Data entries
────────────────────

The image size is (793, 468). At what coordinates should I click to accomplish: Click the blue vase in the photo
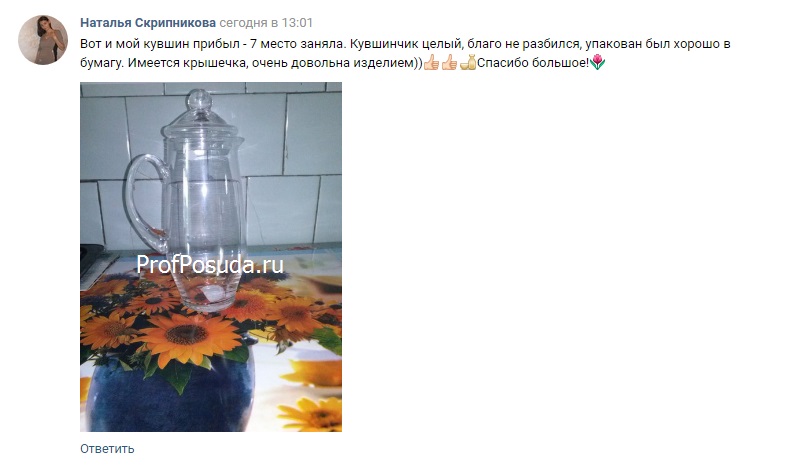(x=169, y=395)
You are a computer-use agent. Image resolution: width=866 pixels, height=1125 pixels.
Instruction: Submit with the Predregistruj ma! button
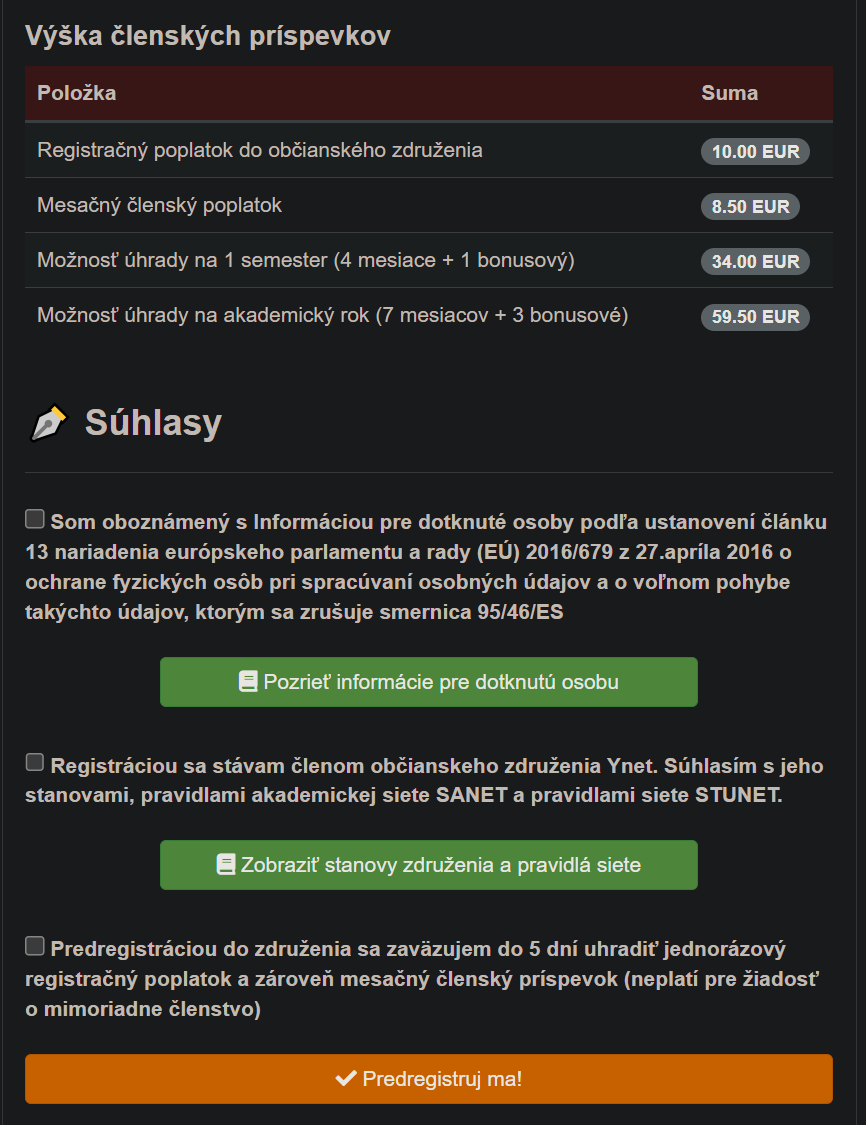point(429,1079)
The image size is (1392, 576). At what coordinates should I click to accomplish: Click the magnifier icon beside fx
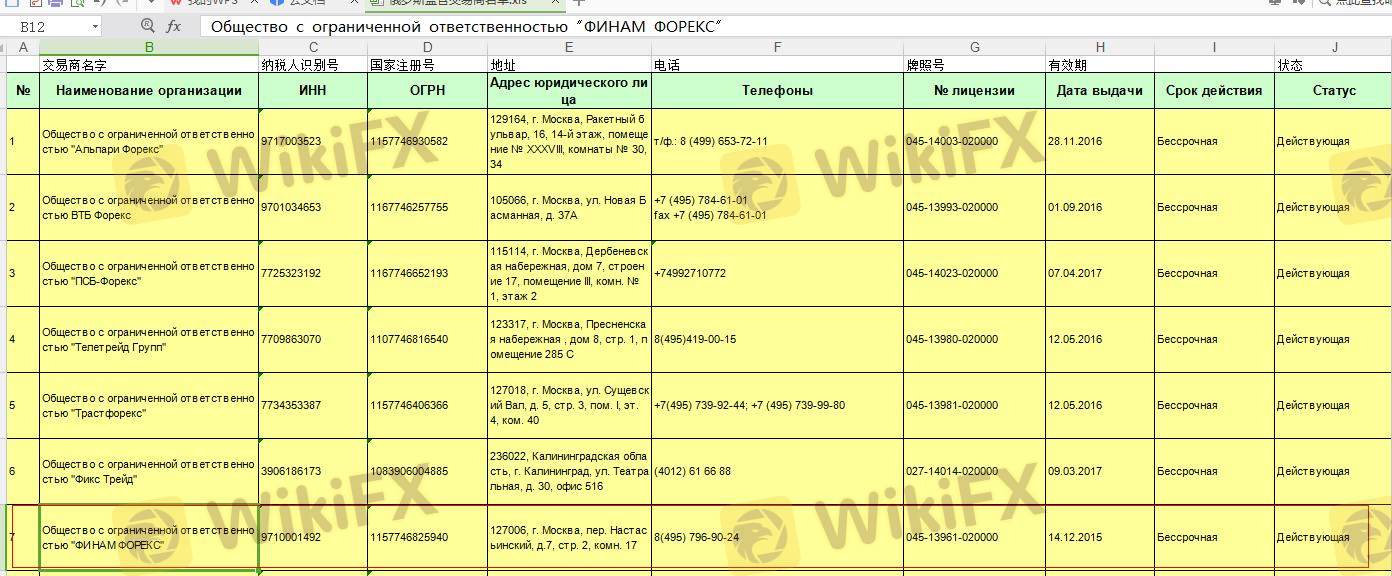148,26
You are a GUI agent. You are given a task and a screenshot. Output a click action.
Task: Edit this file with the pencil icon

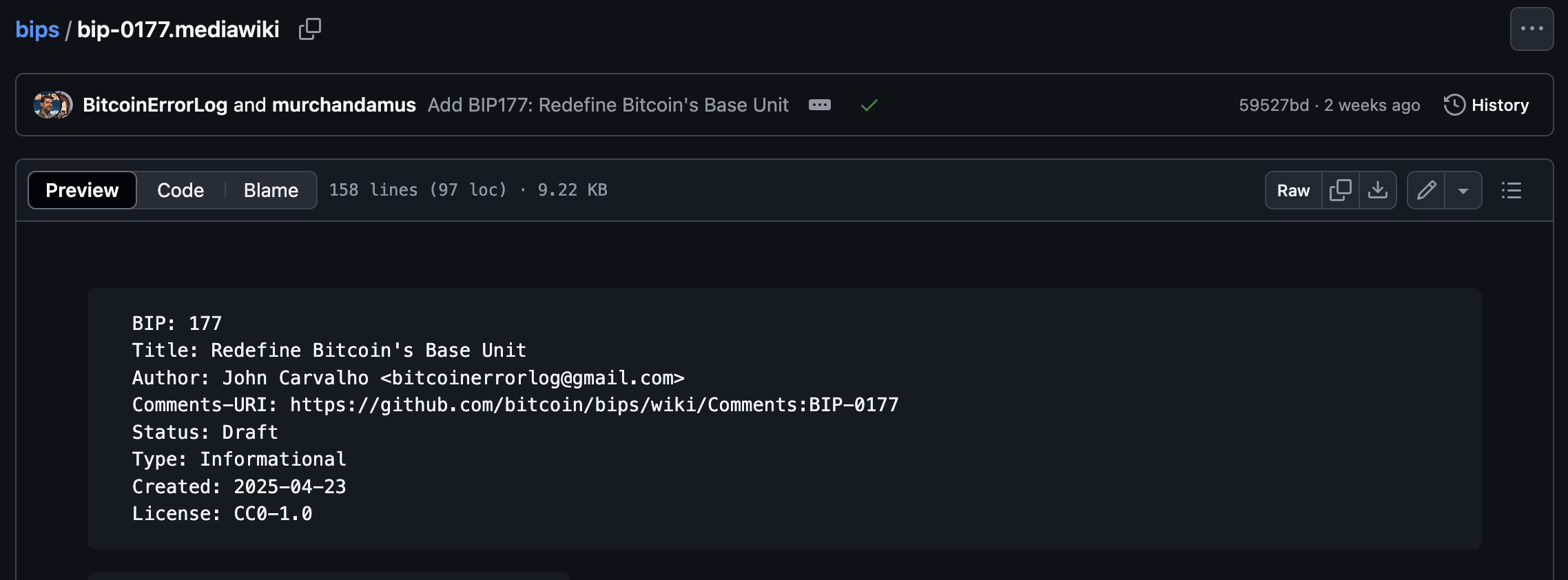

────────────────────

INSTRUCTIONS FOR THE TASK
Each line holding the string "agent" counts once. Work out the number of such lines in the data and give only that.

RESULT OF THE TASK
2